The groom hits her hard in the face on the way to her new house/life, as he’s overeager to have sex with her and she’s still in full wedding regalia in the car, but the precedent for his moodiness is set early on. And although she is welcomed into the groom’s family, her isolation is nearly complete, so she throws herself into housekeeping, unpleasant sex with her husband, and the bearing of children (sons, mainly count) which seems to be her role, other than taking care of house and husband for life.  As Yugoslavia rapidly falls into warring factions/nation-states from hundreds of years ago (we remember this period in history as the war in Kosovo and Sarajevo, Serbs /Muslims versus Albanians, one of the more confusing historical periods as Bosnia/Serbia is where Muslim Ottoman Turks brought the Muslim religion, and everyone else there was/is Christian).  The bride’s family are Albanian Serbs, who suffered terribly in this war in the early nineties.  So the husband decides to move the family to Finland, having determined that Finland is affluent.  It’s fascinating to watch the children being bullied in school because they are “foreigners” and the wife/mother withdraw almost completely from social interactions for similar reasons (the Finns come across very badly; we, in America, are used to Scandanavians being “good guys”).  As the novel progresses, of course, the children become more and more integrated, and the father’s cultural assumptions from his birth/culture that his children will return to take care of him in his old age is completely ruined. And, of course, he becomes increasingly abusive to his wife, on whom he takes out all his frustrations.  The couple debates returning to Kosovo, where they have family, but said city is wracked with war. 

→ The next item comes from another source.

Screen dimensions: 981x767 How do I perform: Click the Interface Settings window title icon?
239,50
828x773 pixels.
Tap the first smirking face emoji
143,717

Their youngest son has years and years of nightmares; the mother’s very patient with him, the father not. This son is the second narrator, and the novel’s also told from his point of view as a young adult, adjusted, mostly , to Finland; he is gay–the novel begins with a kind of i-phone gay male hookup, in interesting way to start a novel–and, amongst his lovers is one cat , a foray into a highly amusing contemporary surrealism–I thought that the cat/lover represented the worst kind of bullying gay Finn–and our youngest son also has a boa constrictor snake as a pet (which he cares for in his isolated loneliness).  Interestingly, when he does find a man to live with, he treats the man exactly as his mother treated his father: he cooks, lays out/cleans his clothes and the like.  We watch this family fall apart almost completely, a result of a clash of cultures, first and second world.  The mother and this son begin to adapt to their new homeland and culture while the father/husband gets consumed in his rage, which worsens as he realizes that he has no “home” to return to. 

The surreal parts of the novel are persuasively written, and very fresh in contemporary literature. That the experience of the new immigrant seems surreal is without doubt, but Statovci’s immense creativity pulls the experience in numerous directions, including a very surprise ending that vindicates his mother before she was dumped into an early marriage to a man she didn’t even know.  I liked the revenge fantasies a great deal.  And the complexities of the immigrant experience are brilliantly rendered, which makes this novel so timely. My Cat Yugoslavia is a strong debut novel from a fascinating new (and very young )talent–whom, we note, lives in Finland now).  Satatovci’s writing style is very understated, which makes the occasional outpourings of rage that much more effective, as they always surprise, even though we readers know they’re coming. Perhaps a little Kafka’s an influence; it’s difficult to tell, in some ways, but My Cat Yugoslavia’s definitely worth reading.